Ry Cooder empoigne la «machine à tuer les fascistes»

Le glissando si caractéristique sur les cordes de sa belle sèche rappelle que nous sommes en présence d’un maître célébré, enfin programmé au Festival international de jazz de Montréal.
Photo: Don Titelman Le glissando si caractéristique sur les cordes de sa belle sèche rappelle que nous sommes en présence d’un maître célébré, enfin programmé au Festival international de jazz de Montréal.

Ryland Peter Cooder marche sans chichi vers sa chaise au centre de la scène du théâtre Maisonneuve, tout seul, le manche de son acoustique empoigné comme un outil de travail. Pas là pour parader, le septuagénaire. Il se branche comme on branche une scie sauteuse. Et puis joue. Le glissando si caractéristique sur les cordes de sa belle sèche rappelle que nous sommes en présence d’un maître célébré, enfin programmé au Festival international de jazz de Montréal (il a fini par dire oui). Plus tôt, avant la première partie assurée par son fils Joachim, André Ménard a remis au même Ry Cooder tout gêné son (lourd) Spirit Award. Enfoui sous son chapeau, l’homme a dit merci en louant Montréal : « C’est vraiment quelque chose de voir que la culture et les arts ont une valeur ici… »

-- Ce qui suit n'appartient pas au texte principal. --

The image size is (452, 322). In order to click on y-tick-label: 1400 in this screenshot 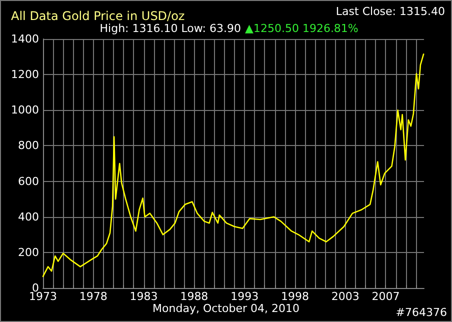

Et Ry de s’éclipser. Mine de rien, le ton était donné. Le thème de la soirée. Le seul sujet qui compte. Qu’est-ce qui vaut quoi, ces jours-ci, dans les États-Unis de Trump et, par conséquent, dans le monde ? La deuxième chanson de son programme, tirée de son tout récent album The Prodigal Son, exprime l’essentiel du propos. Ça s’intitule Everybody Ought to Treat A Stranger Right, et c’est du Blind Willie Johnson, aussi pertinent ce vendredi soir qu’au moment de sa création. Pertinence ? De son vaste répertoire à lui (cinq décennies de musique !), Ry ramène The Very Thing That Makes You Rich (Makes Me Poor) : pas pour rien. La pertinence est un héritage que l’on transmet.

Des guitares en mission

 

Dans le spectacle, parmi les nouvelles chansons, il y a aussi Jesus and Woody. C’est une sorte d’appel aux armes pacifique, un rappel du crucial message que transportait — littéralement — le pionnier folksinger Woody Guthrie il y a trois quarts de siècle. Woody Guthrie, en 1941, collait un bandeau sur sa Gibson L-00. Juste au-dessus du trou. Très clairement, de loin, en majuscules, en noir sur blanc, on pouvait lire ces mots : « THIS MACHINE KILLS FASCISTS ».

Les guitares de Ry Cooder, les mots de Ry Cooder, les relectures de blues par Ry Cooder n’ont pas d’autre but. Recharger la machine. Oui, il s’agit de passer du bon temps, la musique à ce degré d’incarnation donne de l’énergie, du courage, de la joie. Mais aussi du carburant pour l’indignation. « You’ll have a good time », promet l’as guitariste. C’est certain, et le trio soul qui le suit en tournée, les Hamiltones, remplit les coeurs et soigne les âmes. Mais c’est quand Ry Cooder s’assied, guitare semi-acoustique en main, laissant les notes glisser et réverbérer — d’une réverbération qu’il décrit comme « sort of primitive but good » —, que ça se passe. Le combat. La tristesse, la colère, tout se trouve dans Vigilante Man. Du Woody Guthrie.

Du rock’n’roll pour la suite

On peut léviter si on veut, ces notes peuvent soulever par leur seule beauté soutenue à l’infini, mais la musique et la mission oeuvrent ici de concert. Ry commente Vigilante Man, évoque l’odieux de la culture des armes… « Use me, use me », implorent les gâchettes, parce que c’est « leur nature ». C’est bel et bien entre Jésus et Woody que ça se passe, comprend-on, c’est sur ce terrain miné que le nouveau « vigilante man » tire sur tout ce qui bouge.

Bien sûr, le spectacle se termine en rock’n’roll, c’est le rythme de base, l’irrépressible impulsion fondatrice, c’est de là que Ry Cooder vient. Du soleil. Des disques Sun de Memphis, au Tennessee. Johnny Cash (Get Rhythm), puis Elvis (Little Sister) sont appelés en renfort. Ry interprète ces chansons-là depuis toujours, c’est sa manière de rallumer l’étincelle du grand big bang musical qui galvanisa sa génération et celles d’ensuite. La machine de Woody, la voix d’Elvis, le blues de Blind Willie Johnson, les choeurs gospel des Hamiltones, les notes extraordinaires de Ry Cooder : est-ce que tout ça conjugué peut contribuer à sauver la planète ? Cooder, pas plus que nous, ne le sait. Mais ce vendredi soir sur la Terre, on y croit un peu plus.